BEGIN SUPPLIED INFORMATION
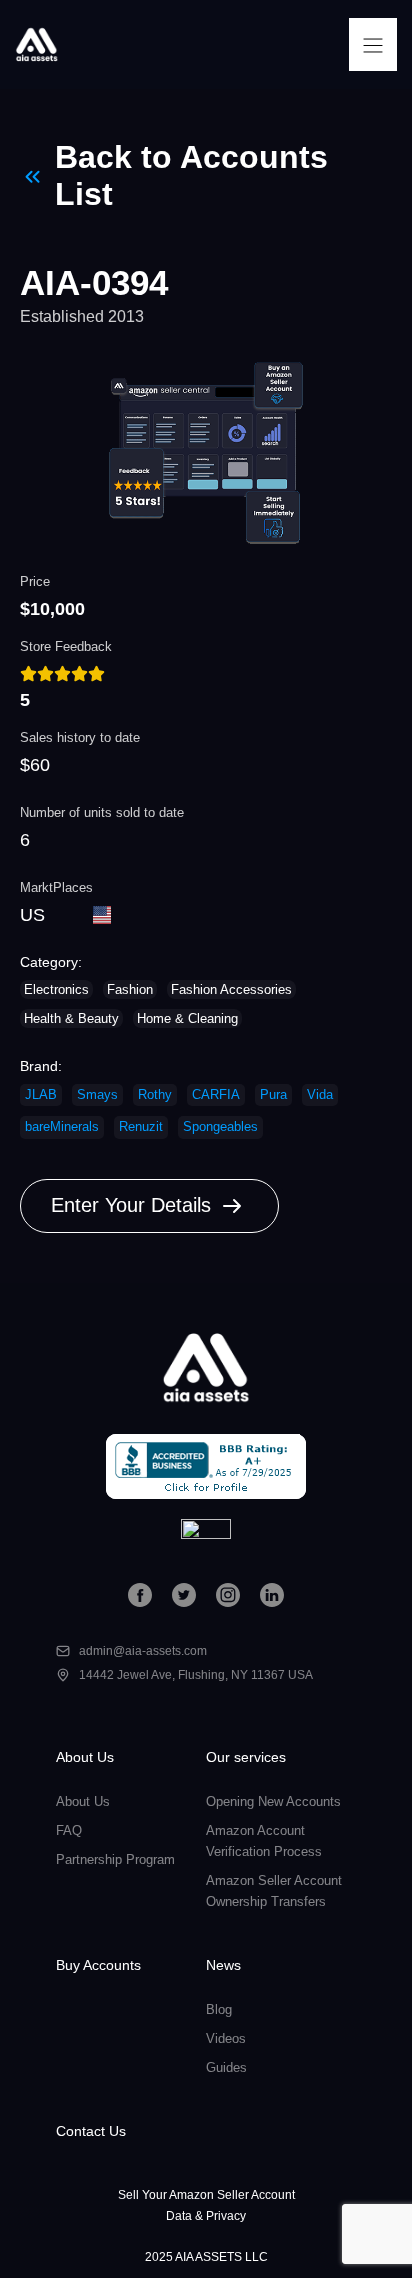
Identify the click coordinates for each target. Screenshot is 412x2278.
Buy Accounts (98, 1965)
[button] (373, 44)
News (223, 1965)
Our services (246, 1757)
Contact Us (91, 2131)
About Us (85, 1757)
END SUPPLIED INFORMATION
Would you give the records again exactly, dropping the pictures?

SOLVED PROBLEM
Identify the click coordinates for each target. Screenshot is 412x2278.
Buy Accounts (98, 1965)
[button] (373, 44)
News (223, 1965)
Our services (246, 1757)
Contact Us (91, 2131)
About Us (85, 1757)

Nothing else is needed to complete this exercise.